* What the exercise asks
Your task is to retype, exactly and without pictures, the line holding "Task: Switch to the Sát thủ tab" and each line that follows it to the end of the entries.

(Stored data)
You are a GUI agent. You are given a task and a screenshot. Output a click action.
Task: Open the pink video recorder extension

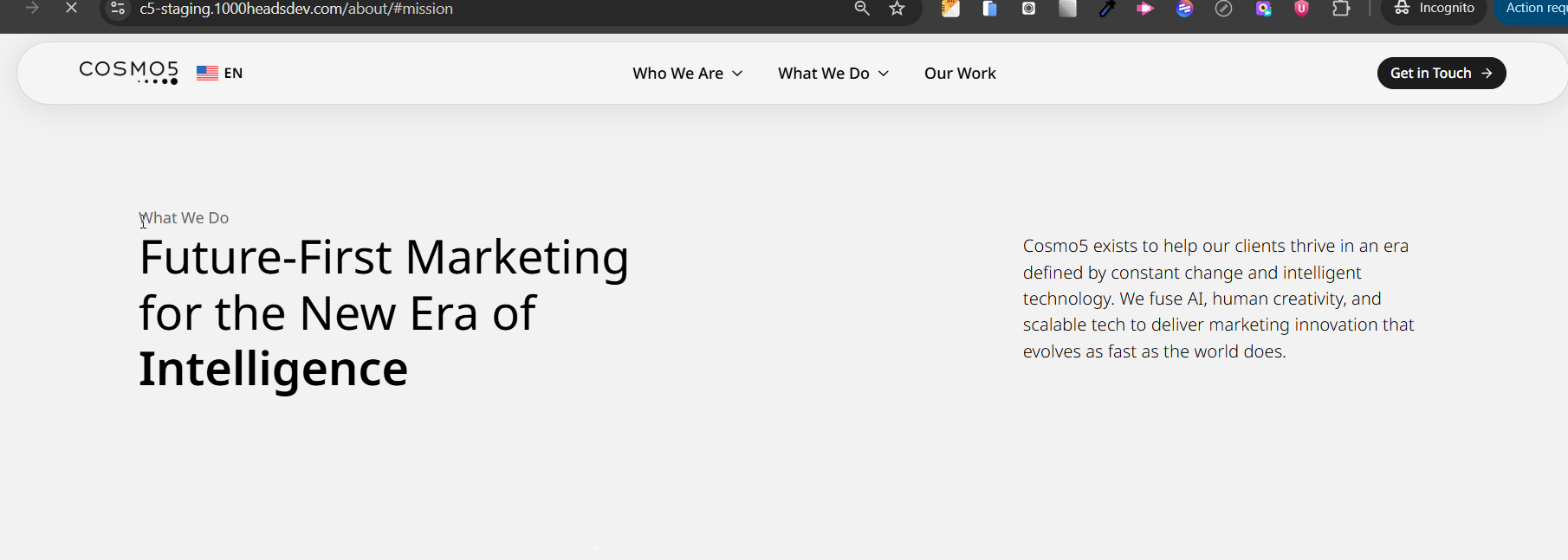1145,9
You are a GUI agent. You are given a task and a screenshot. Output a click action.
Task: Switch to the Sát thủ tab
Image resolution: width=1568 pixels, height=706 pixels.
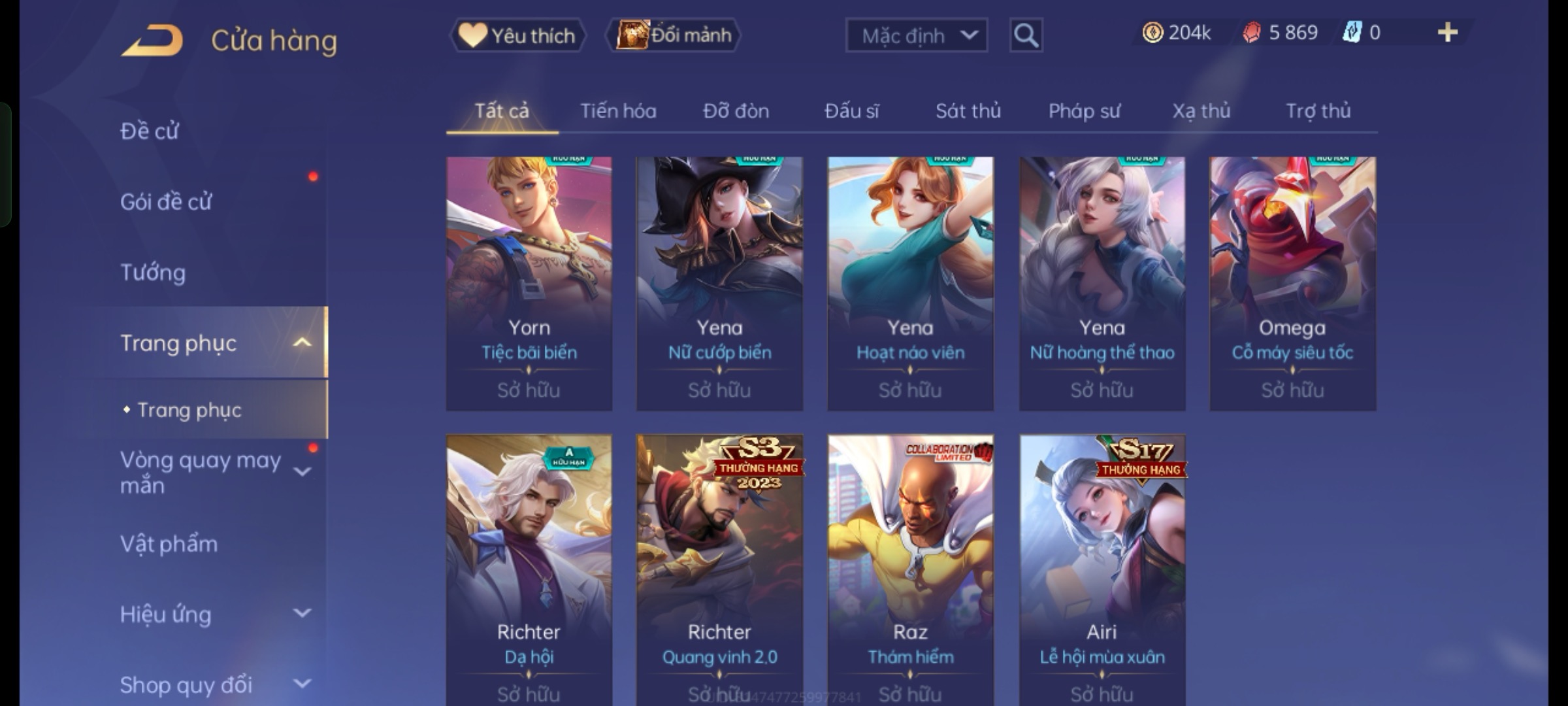pyautogui.click(x=968, y=111)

* Task result
Task: Switch to the Sát thủ tab
Image resolution: width=1568 pixels, height=706 pixels.
pyautogui.click(x=968, y=111)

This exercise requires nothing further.